Native Repays City by Launching ‘Operation Paint Brush’ - The Business Journal


Jon Howell wants to show his appreciation for the city where he once lived by painting the town.

Not the whole town, of course, but rather four houses, one on each side of the city, owned by elderly, low-income residents.

Howell and his wife, Adrienne, have launched “Operation Paint Brush,” an effort that unites more than 30 organizations and at least 200 volunteers who intend to paint four houses over two days in May.

“I believe we are our brother’s keeper, and Youngstown formed me as a man,” said Howell, today an information technology manager at the corporate headquarters of State Farm Insurance in Bloomington, Ill. “Operation Paint Brush is another way to give back and lift the spirit of our dear city.”

Howell is a 1980 graduate of South High School who still has family ties to Youngstown. His mother and father live here and he returns frequently. He graduated from Oral Roberts University in Tulsa, Okla., in 1984.

Operation Paint Brush is a concept that has been adopted by nonprofits and volunteers elsewhere in the country. The Youngstown initiative will select four houses – one on the north, south, west and east sides – with elderly owners who live below the poverty line, Howell said.

More important, the effort brings together about 30 organizations that normally wouldn’t work with one another, he said. “We’ve got 16 to 20 new churches that we hadn’t worked with before,” Howell noted, while getting organizations such as the Boys and Girls Club, the Rocky Ridge Neighborhood Association, United Way of Youngstown and the Mahoning Valley, Youngstown State University and the Youngstown Neighborhood Development Corp.

Professional painting contractors have agreed to help direct the projects, he said.

Howell added that more than 200 volunteers have committed to participate in the project scheduled for May 21 and 22.

Last summer, Howell and his wife presented an appreciation breakfast for City Hall employees, and in November, did the same for the city’s police officers.

“This is the largest effort so far,” Howell said.
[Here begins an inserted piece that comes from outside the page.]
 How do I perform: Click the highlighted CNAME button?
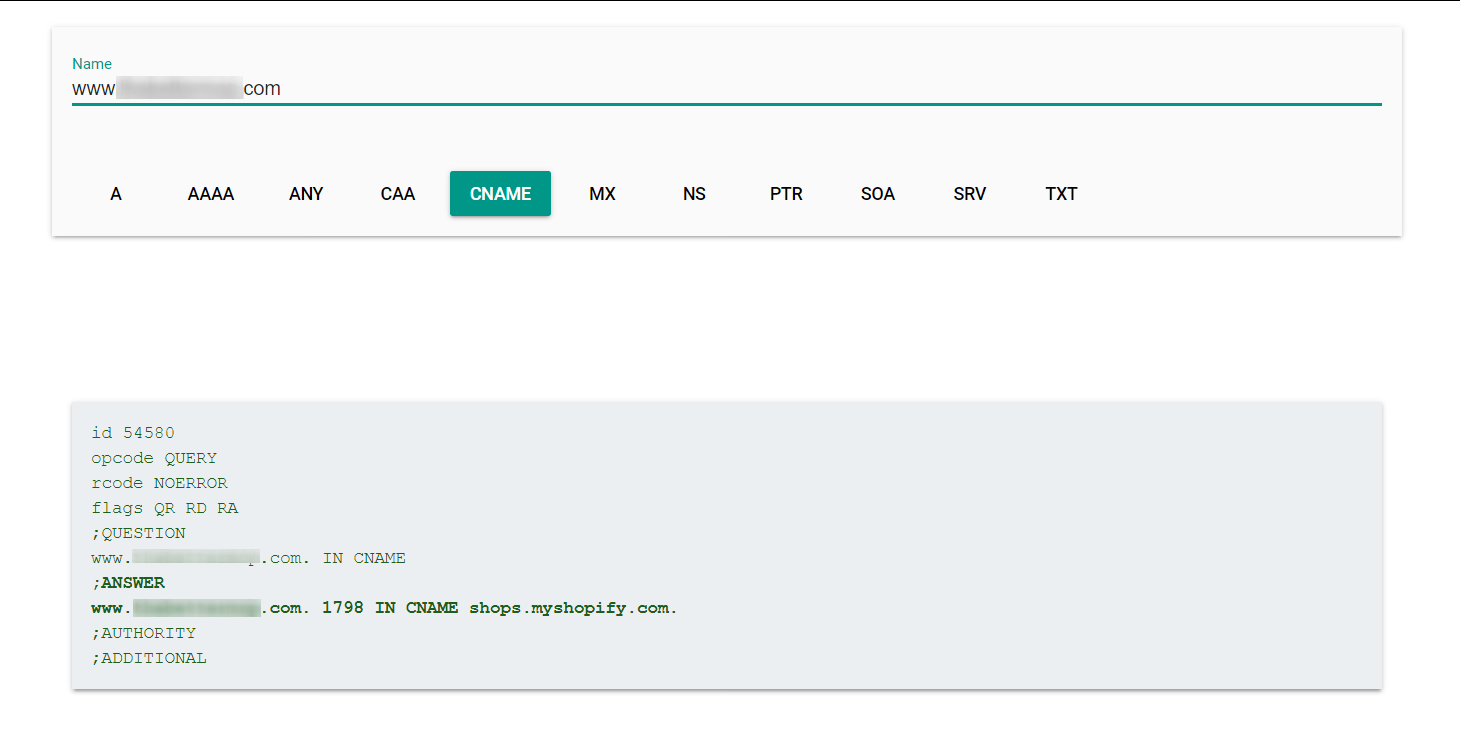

Howell will be in Youngstown this weekend, where he plans to discuss the project with other partners and to help launch a mentoring program at the Newport branch of the Public Library of Youngstown and Mahoning County.

“It’s to help get kids six to nine years old to read books,” Howell said. The program is designed to help single mothers who demonstrate their desire to read with their children.

“I obtained my education through the public school system and went to college,” Howell recalled. “I want to give children the same chance I had.”